The researchers wanted to understand more about how well computers can understand the semantic complexity of language. They devised a series of machine learning algorithms, which aimed to analyse and understand the sentences they were presented with.
The team then set about pitting their algorithms against a series of comprehension tests, including secondary school exam questions and tests based on passages from five Sherlock Holmes novels by Sir Arthur Conan Doyle.
The Scholastic Aptitude Tests (SAT) presented a sentence with one or two blanks that needed to be filled in, with five words given as options for each blank.
"These questions are intriguing because they probe the ability to distinguish semantically coherent sentences from incoherent ones, and yet involve no more context than the single sentence," the researchers explain in their presentation paper [PDF].
The algorithms use techniques the so-called Good Turing frequency estimation, which is based on the work of British computer science pioneer Alan Turning. By training the algorithms on a large corpus of words, they are then able to predict the probability that one of the choices will make sense if used to fill in the blank.
That corpus of words was plucked from the archive of all material published by the LA Times between 1985 and 2002 - around 1.1 billion words in total.
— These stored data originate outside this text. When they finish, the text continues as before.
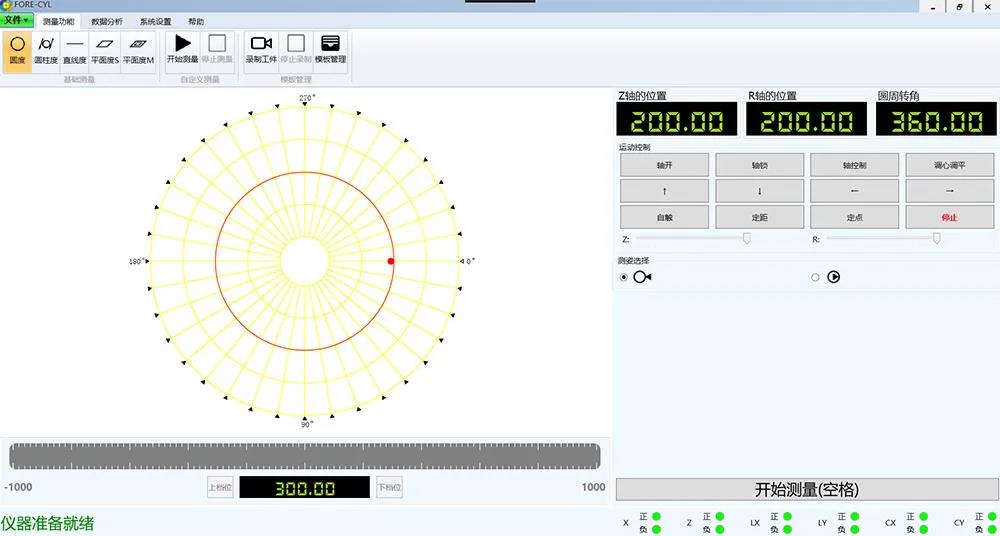Select the second probe orientation radio button
This screenshot has height=536, width=1000.
pos(815,277)
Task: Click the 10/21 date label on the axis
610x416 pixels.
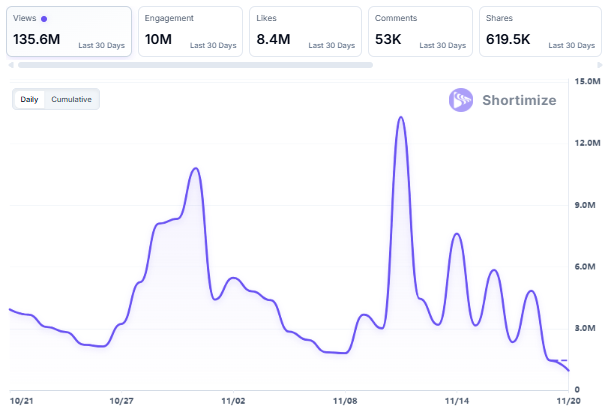Action: [21, 400]
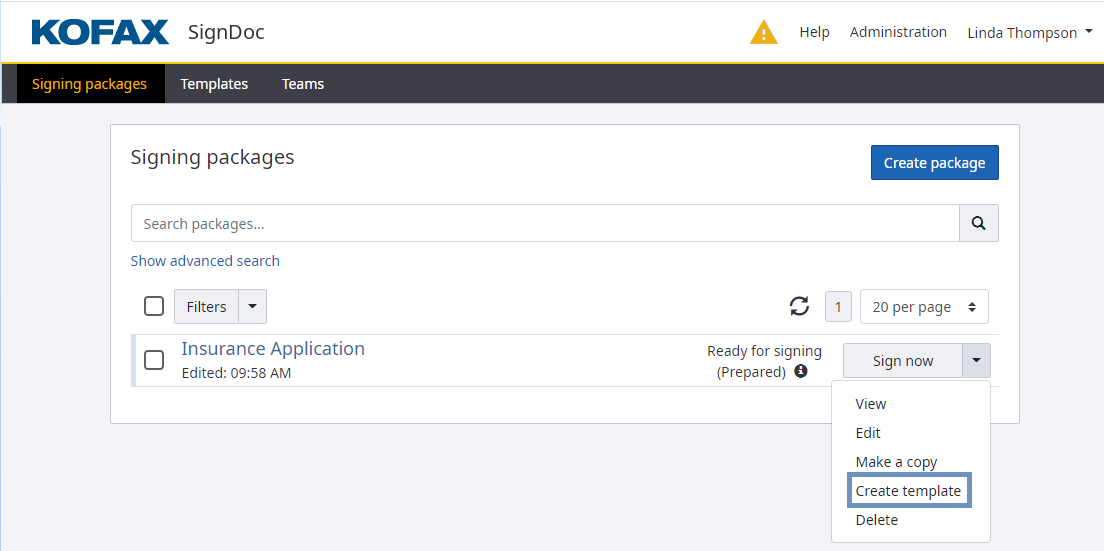
Task: Select Delete in the package menu
Action: coord(876,520)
When pitted against the SAT exams the team's algorithms were able to successfully fill in the blanks in 53 per cent of the time. With the Sherlock Holmes text, the system got a 52 per cent success rate - not perfect but better than would be expected by pure chance.
What's more, the team were able to identify areas where they could improve.
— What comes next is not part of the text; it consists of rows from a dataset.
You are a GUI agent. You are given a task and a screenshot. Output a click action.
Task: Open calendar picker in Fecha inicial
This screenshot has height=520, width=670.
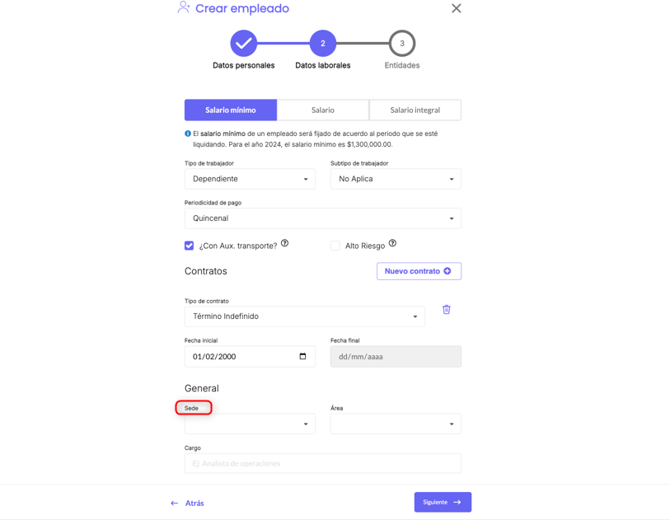pyautogui.click(x=303, y=356)
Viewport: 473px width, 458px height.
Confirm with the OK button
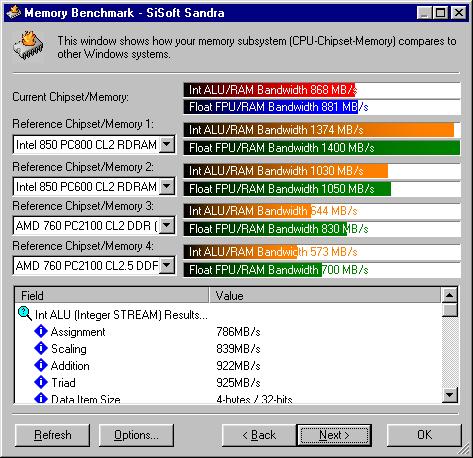click(424, 435)
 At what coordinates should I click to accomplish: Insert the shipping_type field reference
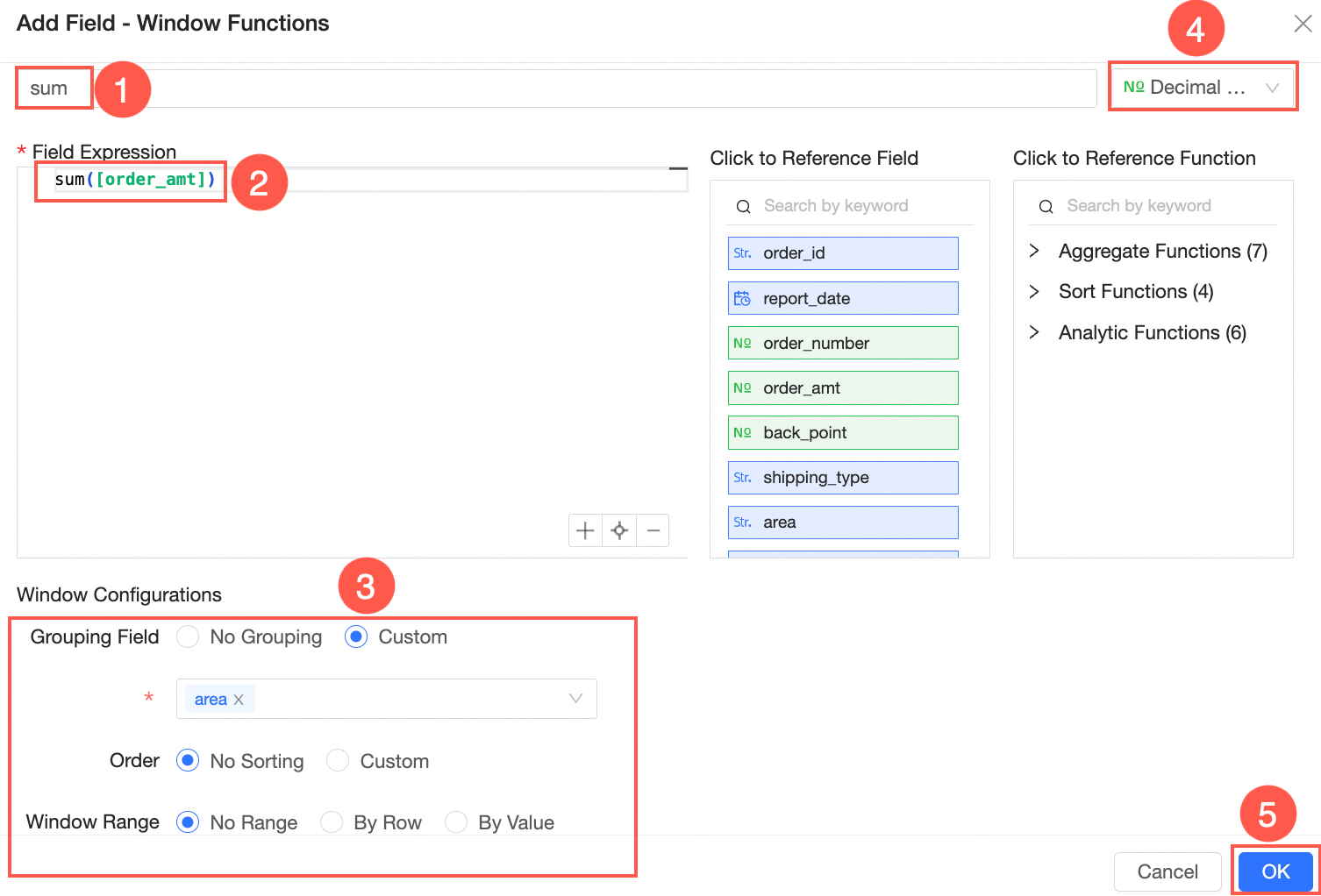coord(842,478)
"Encouragingly, one third of the errors involve single-word questions which test the dictionary definition of a word," they noted. With a few tweaks, it should be possible to reduce those mistakes, they predicted.
There were still about 40 per cent of the errors that look more complicated to solve - these were ones associated with some level of general knowledge.
For example, in the sentence, "Many fear that the [blank] of more lenient tobacco advertising could be detrimental to public health", the algorithm plumped for the answer "withdrawal" rather than the correct option of "ratification".
Solving that problem should mean we have a few more years before computers are able to finish our sentences for us.
The work will be officially presented at the 50th Annual Meeting of the Association for Computational Linguistics in Jeju Island, Korea.